DESCRIPTION OF THE TASK:
Filter the material, keeping only lines with the word "will".
▼
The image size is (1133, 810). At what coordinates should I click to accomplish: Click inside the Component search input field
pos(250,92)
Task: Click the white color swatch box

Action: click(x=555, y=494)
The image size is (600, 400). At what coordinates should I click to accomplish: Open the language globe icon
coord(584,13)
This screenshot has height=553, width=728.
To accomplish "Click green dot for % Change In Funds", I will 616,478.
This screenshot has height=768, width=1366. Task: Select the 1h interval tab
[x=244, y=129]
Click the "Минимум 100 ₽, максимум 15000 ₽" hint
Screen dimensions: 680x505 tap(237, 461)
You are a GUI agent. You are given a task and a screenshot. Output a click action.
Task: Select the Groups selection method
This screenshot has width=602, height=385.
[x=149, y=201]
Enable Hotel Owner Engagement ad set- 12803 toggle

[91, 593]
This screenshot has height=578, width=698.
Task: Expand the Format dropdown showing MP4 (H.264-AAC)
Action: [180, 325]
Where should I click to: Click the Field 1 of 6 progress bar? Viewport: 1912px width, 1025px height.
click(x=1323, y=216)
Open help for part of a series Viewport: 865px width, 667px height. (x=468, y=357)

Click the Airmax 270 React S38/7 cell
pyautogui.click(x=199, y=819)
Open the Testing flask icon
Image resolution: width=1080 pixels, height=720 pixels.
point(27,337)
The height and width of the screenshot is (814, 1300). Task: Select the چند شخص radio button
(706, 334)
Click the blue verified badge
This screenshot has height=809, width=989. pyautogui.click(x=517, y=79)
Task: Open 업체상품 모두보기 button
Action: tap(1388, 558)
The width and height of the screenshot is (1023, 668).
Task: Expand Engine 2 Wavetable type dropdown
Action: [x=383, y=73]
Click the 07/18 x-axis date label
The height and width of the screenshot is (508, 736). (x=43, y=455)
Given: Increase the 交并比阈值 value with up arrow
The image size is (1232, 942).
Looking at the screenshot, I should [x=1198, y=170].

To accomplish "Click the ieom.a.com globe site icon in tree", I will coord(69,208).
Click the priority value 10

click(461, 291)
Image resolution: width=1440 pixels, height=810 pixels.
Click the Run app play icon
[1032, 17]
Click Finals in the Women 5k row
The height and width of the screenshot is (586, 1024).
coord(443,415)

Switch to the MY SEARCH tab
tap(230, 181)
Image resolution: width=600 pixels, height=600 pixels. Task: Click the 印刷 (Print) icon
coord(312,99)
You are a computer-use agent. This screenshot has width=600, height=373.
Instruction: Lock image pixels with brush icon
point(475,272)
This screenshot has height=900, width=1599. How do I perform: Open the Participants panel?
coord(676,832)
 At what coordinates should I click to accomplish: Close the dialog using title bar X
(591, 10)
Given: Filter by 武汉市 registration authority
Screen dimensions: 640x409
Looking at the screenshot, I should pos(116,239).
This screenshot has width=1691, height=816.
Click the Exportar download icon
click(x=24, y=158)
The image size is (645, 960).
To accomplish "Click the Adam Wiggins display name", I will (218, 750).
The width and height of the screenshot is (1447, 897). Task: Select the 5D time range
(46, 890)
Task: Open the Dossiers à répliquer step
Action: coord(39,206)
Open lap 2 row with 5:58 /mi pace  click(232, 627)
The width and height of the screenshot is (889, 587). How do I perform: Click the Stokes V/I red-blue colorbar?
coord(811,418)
▲
REPLY TO THE TASK:
To accomplish "Click green dot for % Change In Funds", I will 616,478.
To accomplish "Click the ieom.a.com globe site icon in tree", I will coord(69,208).
To accomplish "Click the Adam Wiggins display name", I will (218, 750).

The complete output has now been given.